Sin embargo, ¿es posible que el siglo XX se haya debatido únicamente entre esos dos tipos de romanticismo? ¿Que no haya sido capaz de ir más allá del tótem-espectáculo o del discurso de la depresión, y de aferrarse a la presunta integridad de la experiencia como algo insobornable e inmune a la palabra? Por fortuna, creo que no. El siglo XX ha dispuesto paralelamente de otras rutas de pensamiento además de las que se han complacido en la irrepresentabilidad del horror. Ya Freud, un coetáneo de Conrad a quien éste por lo visto se negó a leer, propuso un método que volvía de algún modo ociosa la problematización de una definición exacta de la experiencia, desde el momento en que la palabra oportuna, que podía ser la más inexacta, permitía nombrarla y expulsarla.
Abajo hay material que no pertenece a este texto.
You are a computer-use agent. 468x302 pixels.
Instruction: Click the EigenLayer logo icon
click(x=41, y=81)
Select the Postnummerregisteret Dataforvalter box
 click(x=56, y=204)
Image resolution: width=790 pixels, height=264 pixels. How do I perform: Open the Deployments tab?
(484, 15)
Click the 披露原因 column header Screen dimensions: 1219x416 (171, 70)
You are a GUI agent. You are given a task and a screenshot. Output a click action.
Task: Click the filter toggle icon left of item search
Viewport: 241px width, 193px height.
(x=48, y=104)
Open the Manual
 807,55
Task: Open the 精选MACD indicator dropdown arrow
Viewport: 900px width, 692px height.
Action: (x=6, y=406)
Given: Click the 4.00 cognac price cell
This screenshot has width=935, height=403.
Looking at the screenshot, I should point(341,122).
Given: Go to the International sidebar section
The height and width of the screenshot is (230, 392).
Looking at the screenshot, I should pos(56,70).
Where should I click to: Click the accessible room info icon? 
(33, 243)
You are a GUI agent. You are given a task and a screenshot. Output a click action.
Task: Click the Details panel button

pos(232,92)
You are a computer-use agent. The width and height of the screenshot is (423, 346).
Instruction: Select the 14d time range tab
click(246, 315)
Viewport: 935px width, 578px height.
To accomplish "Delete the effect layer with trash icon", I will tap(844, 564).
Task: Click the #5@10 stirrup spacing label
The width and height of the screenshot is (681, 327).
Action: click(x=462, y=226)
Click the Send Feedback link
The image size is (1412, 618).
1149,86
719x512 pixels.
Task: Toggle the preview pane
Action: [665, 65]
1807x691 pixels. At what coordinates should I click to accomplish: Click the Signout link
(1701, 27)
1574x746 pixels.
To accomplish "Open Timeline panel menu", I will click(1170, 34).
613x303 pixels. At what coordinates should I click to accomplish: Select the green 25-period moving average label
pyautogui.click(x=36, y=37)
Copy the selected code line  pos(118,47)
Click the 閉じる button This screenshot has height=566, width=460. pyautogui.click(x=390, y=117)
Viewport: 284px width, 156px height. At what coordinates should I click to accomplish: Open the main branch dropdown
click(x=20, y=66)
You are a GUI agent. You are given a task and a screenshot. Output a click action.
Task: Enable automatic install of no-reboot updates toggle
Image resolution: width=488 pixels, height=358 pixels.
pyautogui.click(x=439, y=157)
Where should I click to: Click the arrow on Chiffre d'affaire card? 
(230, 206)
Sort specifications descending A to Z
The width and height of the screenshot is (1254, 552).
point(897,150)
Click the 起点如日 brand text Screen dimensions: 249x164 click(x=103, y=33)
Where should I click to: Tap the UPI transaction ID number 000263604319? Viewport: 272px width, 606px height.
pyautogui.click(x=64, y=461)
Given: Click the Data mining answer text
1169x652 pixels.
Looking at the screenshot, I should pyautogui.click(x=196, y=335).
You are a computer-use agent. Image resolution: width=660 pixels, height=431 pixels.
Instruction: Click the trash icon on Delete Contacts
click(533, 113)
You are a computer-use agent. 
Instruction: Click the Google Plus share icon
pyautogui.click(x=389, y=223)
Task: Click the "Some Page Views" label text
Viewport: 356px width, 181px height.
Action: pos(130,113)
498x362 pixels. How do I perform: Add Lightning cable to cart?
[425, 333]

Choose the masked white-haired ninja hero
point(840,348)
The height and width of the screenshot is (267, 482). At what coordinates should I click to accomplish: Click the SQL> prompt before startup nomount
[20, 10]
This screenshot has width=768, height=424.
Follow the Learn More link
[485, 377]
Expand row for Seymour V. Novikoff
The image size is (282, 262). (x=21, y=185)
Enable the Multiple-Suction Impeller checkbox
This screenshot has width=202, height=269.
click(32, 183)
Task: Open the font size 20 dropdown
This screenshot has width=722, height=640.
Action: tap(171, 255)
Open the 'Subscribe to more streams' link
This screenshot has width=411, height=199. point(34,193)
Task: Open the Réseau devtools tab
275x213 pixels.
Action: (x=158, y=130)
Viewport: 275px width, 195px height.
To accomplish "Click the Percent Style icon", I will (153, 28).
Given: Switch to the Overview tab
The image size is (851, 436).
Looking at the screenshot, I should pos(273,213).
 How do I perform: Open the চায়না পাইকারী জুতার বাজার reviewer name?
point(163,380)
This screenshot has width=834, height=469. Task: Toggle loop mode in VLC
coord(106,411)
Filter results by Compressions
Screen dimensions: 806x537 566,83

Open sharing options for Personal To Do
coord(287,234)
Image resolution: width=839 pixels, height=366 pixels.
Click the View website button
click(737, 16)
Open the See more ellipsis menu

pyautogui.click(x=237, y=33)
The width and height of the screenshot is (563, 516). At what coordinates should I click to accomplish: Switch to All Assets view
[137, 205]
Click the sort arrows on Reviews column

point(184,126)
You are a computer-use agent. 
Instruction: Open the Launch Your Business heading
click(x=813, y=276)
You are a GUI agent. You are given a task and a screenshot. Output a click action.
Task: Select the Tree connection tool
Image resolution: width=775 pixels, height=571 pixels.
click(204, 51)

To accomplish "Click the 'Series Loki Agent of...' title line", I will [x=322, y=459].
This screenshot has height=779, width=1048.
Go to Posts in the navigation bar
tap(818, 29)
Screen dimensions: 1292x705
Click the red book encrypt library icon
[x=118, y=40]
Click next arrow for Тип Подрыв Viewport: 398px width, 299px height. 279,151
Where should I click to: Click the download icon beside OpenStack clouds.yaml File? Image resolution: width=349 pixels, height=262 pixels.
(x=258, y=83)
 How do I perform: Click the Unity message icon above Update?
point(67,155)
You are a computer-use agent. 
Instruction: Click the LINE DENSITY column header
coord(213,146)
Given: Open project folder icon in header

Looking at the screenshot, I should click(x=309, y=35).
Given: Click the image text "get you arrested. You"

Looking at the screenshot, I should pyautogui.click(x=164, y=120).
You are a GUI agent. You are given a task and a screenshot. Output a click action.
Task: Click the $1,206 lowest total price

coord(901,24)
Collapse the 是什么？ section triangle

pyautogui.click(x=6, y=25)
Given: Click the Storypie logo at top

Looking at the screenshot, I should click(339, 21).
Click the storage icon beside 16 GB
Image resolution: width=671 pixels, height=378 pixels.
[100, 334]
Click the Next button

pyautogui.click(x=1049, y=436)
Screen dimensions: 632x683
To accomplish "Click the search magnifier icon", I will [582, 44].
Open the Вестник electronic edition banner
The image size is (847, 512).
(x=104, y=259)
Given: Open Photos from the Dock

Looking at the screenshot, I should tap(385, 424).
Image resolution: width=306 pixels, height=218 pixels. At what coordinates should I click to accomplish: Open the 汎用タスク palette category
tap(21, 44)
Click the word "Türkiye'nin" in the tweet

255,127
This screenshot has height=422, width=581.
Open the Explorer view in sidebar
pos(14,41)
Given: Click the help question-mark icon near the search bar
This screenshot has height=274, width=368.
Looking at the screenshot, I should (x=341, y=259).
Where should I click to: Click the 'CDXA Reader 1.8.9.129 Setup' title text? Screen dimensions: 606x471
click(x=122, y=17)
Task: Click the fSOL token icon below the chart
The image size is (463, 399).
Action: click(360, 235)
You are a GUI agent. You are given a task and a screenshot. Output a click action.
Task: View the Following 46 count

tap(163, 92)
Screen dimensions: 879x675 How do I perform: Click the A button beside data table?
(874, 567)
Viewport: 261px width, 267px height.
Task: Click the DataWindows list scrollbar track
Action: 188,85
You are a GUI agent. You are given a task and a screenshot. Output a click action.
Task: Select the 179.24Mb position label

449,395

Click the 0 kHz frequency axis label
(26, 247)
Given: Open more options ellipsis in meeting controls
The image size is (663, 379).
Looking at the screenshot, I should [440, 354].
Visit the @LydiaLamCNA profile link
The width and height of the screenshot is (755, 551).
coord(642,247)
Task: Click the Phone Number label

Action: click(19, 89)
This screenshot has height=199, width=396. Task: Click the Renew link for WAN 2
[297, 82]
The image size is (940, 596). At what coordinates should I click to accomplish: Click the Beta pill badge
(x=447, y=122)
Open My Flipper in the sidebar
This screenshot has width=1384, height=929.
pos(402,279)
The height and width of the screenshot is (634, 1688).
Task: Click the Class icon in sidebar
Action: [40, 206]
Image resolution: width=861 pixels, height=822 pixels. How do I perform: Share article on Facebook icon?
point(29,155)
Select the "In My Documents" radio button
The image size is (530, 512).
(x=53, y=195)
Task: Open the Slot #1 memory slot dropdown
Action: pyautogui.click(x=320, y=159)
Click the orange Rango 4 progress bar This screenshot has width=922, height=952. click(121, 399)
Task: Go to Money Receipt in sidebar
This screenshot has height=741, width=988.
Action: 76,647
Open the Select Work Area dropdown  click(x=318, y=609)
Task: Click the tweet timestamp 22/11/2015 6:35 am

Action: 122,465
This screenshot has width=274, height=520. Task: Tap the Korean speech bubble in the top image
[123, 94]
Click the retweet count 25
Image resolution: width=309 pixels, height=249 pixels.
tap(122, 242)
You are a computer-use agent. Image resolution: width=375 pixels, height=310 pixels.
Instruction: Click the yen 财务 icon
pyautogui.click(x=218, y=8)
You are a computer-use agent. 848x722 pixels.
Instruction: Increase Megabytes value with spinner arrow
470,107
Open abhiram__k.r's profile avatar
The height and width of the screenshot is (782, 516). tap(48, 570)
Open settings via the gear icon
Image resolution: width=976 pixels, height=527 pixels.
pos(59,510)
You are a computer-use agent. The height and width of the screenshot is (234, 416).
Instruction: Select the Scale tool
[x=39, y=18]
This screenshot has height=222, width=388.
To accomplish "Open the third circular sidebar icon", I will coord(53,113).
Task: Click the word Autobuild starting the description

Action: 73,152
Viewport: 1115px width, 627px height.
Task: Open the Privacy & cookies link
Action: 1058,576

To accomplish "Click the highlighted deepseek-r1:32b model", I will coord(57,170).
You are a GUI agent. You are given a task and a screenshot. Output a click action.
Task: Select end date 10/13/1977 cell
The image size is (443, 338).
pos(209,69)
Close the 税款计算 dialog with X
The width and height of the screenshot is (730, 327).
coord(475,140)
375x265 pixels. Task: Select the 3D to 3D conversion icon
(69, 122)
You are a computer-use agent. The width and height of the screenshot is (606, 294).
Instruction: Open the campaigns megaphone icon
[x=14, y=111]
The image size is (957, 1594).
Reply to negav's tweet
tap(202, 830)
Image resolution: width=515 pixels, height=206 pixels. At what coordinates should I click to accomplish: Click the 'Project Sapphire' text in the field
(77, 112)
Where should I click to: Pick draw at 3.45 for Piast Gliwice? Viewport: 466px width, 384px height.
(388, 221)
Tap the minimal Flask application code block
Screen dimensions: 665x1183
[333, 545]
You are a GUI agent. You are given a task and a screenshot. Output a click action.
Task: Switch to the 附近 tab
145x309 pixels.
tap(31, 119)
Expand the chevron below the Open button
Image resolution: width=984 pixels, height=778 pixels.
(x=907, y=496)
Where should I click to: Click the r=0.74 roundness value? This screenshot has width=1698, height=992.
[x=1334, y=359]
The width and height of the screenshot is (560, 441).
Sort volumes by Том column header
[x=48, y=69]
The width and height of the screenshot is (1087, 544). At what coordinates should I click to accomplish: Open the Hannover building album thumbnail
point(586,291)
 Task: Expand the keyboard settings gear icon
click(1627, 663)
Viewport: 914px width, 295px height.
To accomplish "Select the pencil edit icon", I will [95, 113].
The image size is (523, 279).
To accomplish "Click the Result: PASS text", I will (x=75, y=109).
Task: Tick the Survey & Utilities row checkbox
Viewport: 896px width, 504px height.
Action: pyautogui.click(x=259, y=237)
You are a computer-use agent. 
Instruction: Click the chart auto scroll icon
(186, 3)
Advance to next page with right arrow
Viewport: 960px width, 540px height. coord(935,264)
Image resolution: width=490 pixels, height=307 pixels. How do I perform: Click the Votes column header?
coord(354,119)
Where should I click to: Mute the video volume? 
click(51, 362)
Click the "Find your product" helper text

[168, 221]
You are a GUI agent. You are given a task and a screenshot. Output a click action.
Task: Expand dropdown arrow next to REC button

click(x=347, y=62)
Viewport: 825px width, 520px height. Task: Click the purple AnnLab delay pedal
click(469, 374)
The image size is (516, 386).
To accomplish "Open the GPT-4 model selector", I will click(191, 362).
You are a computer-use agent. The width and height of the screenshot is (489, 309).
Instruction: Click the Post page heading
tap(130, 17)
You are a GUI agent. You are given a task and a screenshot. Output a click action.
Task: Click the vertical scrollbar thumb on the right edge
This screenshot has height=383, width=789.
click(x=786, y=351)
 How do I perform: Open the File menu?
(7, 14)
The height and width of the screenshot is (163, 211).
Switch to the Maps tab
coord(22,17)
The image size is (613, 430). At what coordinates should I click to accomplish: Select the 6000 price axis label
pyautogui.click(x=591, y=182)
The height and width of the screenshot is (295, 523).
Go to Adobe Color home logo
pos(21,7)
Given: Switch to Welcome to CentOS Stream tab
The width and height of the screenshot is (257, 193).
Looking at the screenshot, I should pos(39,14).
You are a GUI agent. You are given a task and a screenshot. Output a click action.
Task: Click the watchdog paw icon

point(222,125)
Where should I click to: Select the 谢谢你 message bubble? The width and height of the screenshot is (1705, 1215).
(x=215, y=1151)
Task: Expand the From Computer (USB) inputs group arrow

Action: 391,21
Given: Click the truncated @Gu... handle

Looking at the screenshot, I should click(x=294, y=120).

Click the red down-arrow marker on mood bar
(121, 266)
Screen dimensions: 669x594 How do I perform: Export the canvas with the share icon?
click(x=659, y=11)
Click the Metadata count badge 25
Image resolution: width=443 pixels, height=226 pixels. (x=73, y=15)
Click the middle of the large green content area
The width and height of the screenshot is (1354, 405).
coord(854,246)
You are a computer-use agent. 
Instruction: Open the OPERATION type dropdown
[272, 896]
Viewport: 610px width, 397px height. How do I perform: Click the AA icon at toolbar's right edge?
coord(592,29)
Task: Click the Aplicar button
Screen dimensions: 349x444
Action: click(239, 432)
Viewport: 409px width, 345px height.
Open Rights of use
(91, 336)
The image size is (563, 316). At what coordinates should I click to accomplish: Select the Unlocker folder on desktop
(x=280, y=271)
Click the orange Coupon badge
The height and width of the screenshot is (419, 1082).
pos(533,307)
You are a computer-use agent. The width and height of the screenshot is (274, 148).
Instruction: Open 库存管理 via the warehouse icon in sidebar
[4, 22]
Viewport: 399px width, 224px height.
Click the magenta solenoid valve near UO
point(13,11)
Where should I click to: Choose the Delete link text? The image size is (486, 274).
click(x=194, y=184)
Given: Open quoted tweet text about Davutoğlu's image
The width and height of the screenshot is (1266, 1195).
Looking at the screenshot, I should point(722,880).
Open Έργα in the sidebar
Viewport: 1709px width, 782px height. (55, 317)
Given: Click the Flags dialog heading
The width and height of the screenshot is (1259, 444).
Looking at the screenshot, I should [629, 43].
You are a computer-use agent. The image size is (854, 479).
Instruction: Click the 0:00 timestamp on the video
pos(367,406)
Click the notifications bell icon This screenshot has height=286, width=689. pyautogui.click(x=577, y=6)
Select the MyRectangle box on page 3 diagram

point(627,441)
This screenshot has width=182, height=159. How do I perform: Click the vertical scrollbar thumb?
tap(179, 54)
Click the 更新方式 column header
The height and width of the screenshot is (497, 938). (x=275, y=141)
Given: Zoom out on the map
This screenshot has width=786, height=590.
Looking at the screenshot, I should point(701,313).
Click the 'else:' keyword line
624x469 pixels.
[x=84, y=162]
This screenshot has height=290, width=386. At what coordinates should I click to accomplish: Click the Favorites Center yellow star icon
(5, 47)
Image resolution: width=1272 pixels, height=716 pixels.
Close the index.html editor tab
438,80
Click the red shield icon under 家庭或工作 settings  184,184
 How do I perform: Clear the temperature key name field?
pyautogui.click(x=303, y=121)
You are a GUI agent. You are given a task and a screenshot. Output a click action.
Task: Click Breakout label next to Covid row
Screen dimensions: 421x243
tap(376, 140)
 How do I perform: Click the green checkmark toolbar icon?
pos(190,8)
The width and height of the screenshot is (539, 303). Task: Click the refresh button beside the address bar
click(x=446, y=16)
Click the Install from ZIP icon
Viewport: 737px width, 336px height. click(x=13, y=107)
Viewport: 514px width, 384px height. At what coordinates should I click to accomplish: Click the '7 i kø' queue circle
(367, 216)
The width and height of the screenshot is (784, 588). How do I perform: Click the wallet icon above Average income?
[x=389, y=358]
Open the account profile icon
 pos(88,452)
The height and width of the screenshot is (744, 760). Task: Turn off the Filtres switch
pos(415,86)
Mucho después, en 1963, cuando Europa ya había tenido que reconocer el horror en su propio territorio, Hannah Arendt volvería del juicio de Eichmann en Jerusalén, no con un libro de viajes al infierno, sino con 'un estudio sobre la banalidad del mal'. Los detectives del FBI que en la década de 1970 inventaron la técnica del profiling descubrieron que el mal doméstico de los asesinos múltiples respondía a patrones repetidos, perfilables y previsibles, y que esa clase privada de horror monstruoso también tenía, como las demás, su fórmula y su receta. No han faltado, en fin -y éstos son sólo tres ejemplos-, alternativas en el siglo XX al ruido aparatoso o al susurro temblequeante, respuestas racionalistas a la mitificación de lo irracional. El mismo Conrad, aun en su búsqueda sin esperanza de una representación perfecta, nunca renunció a seguir siendo imperfecto. Sería de agradecer que esta conmemoración del centenario de El corazón de las tinieblas, en lugar de renovar el vicioso circuito del tópico de lo irrepresentable, sirviera más bien para acabar con su prestigio y para retomar, en la idea de que el conocimiento puede ser combate, el camino del sentido crítico.
Luis Magrinyà es autor del prólogo a El corazón de las tinieblas en la edición de Punto de Lectura.